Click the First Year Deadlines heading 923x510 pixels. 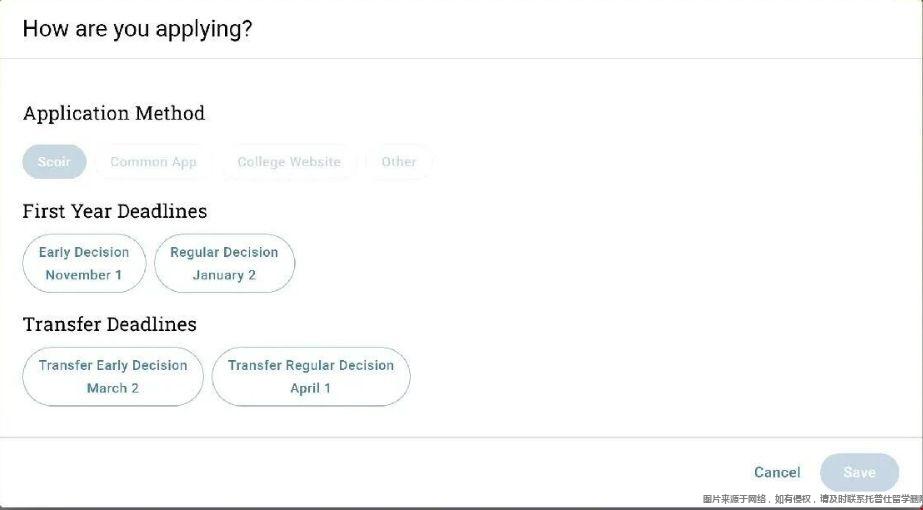pos(115,211)
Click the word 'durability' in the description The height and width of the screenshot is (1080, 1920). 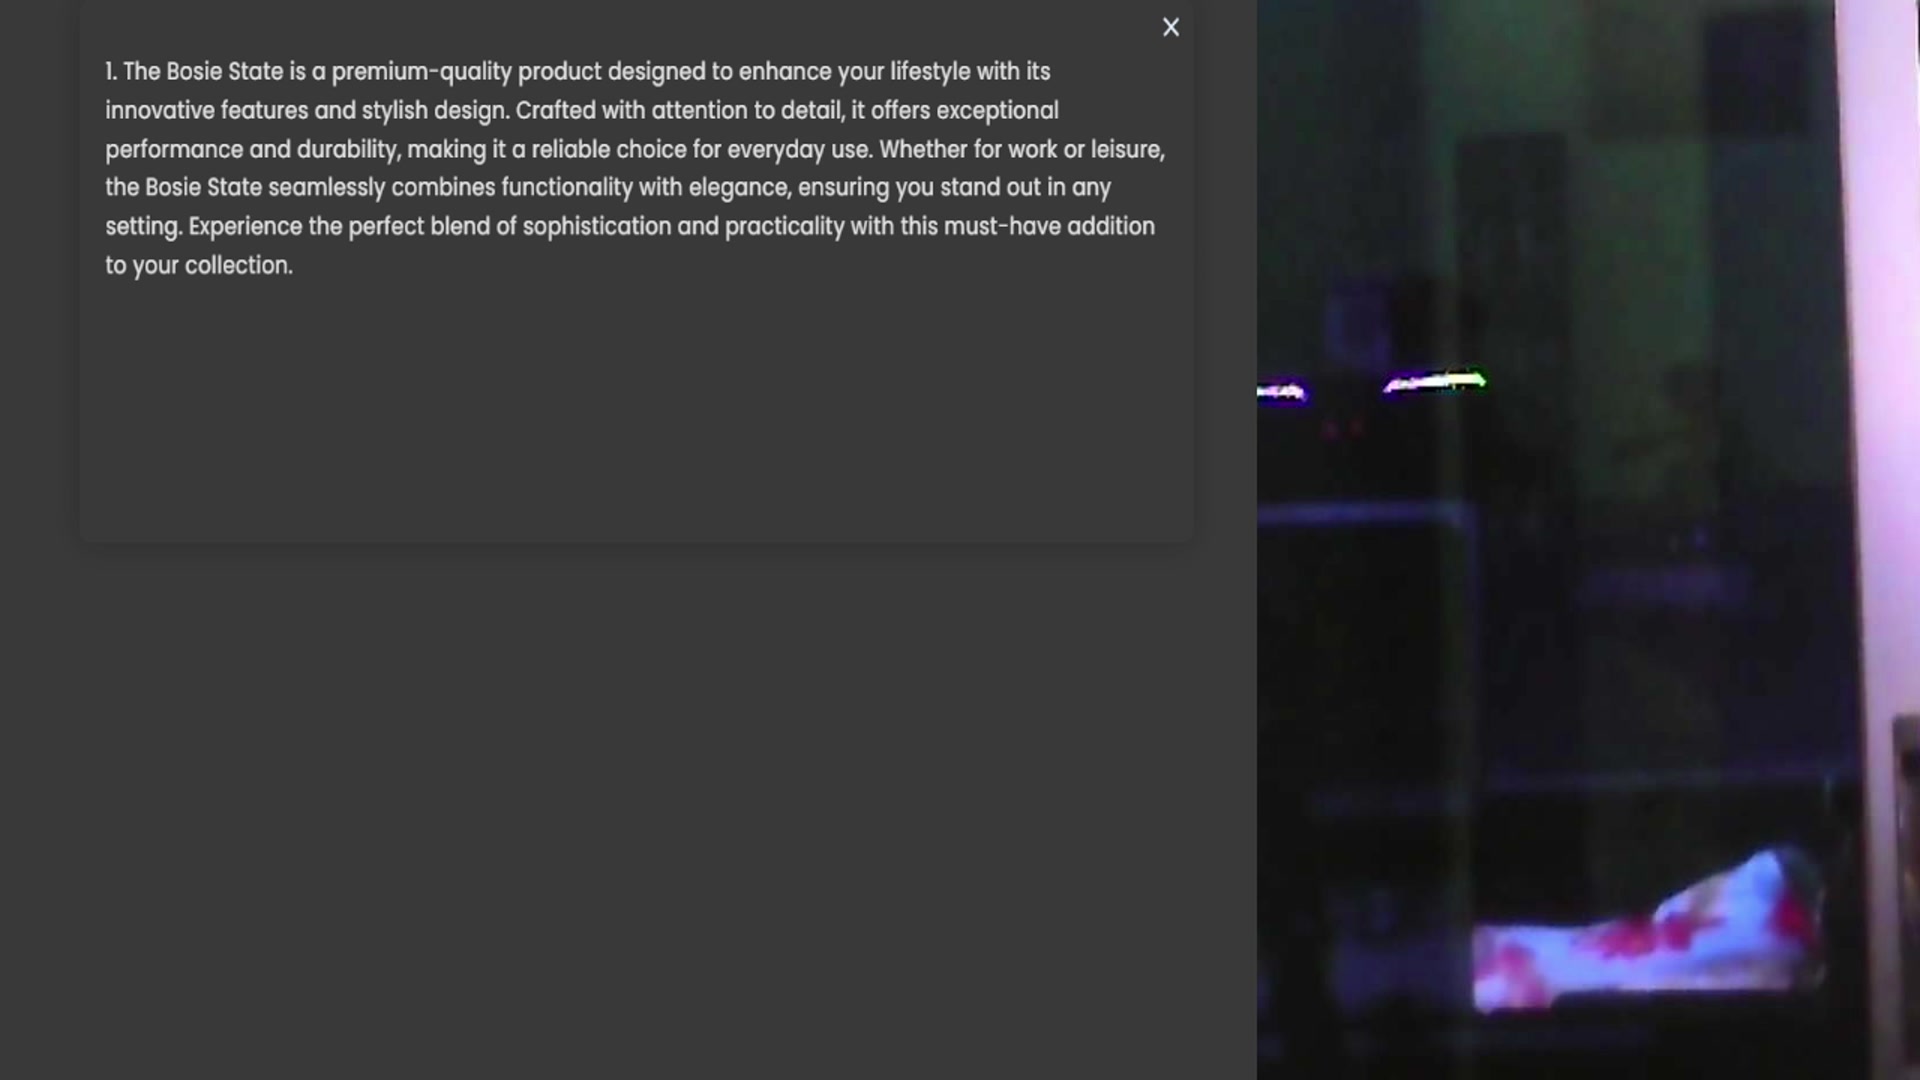pyautogui.click(x=348, y=150)
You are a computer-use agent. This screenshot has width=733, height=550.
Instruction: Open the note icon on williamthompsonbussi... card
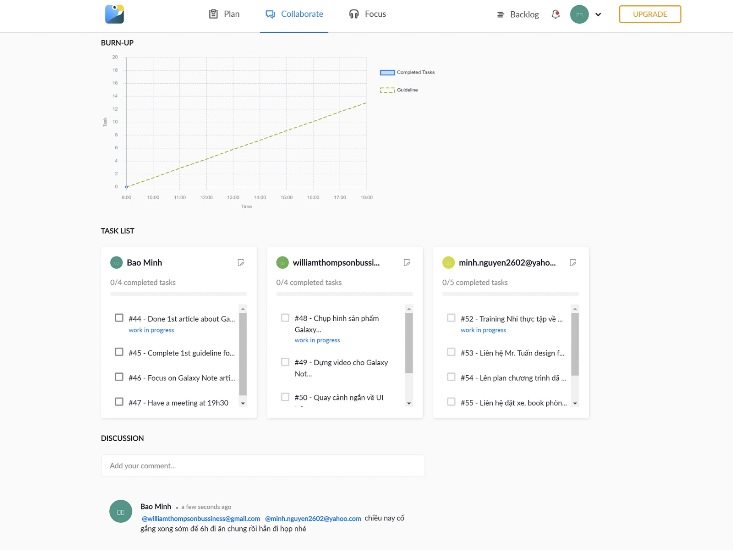pos(406,262)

_Exercise instructions:_
With the pictures omitted, copy exactly the lines from the line that contains "You are a computer-use" through the end of the material.

_Answer box:_
You are a computer-use agent. This screenshot has width=733, height=550.
Instruction: Open the note icon on williamthompsonbussi... card
pos(406,262)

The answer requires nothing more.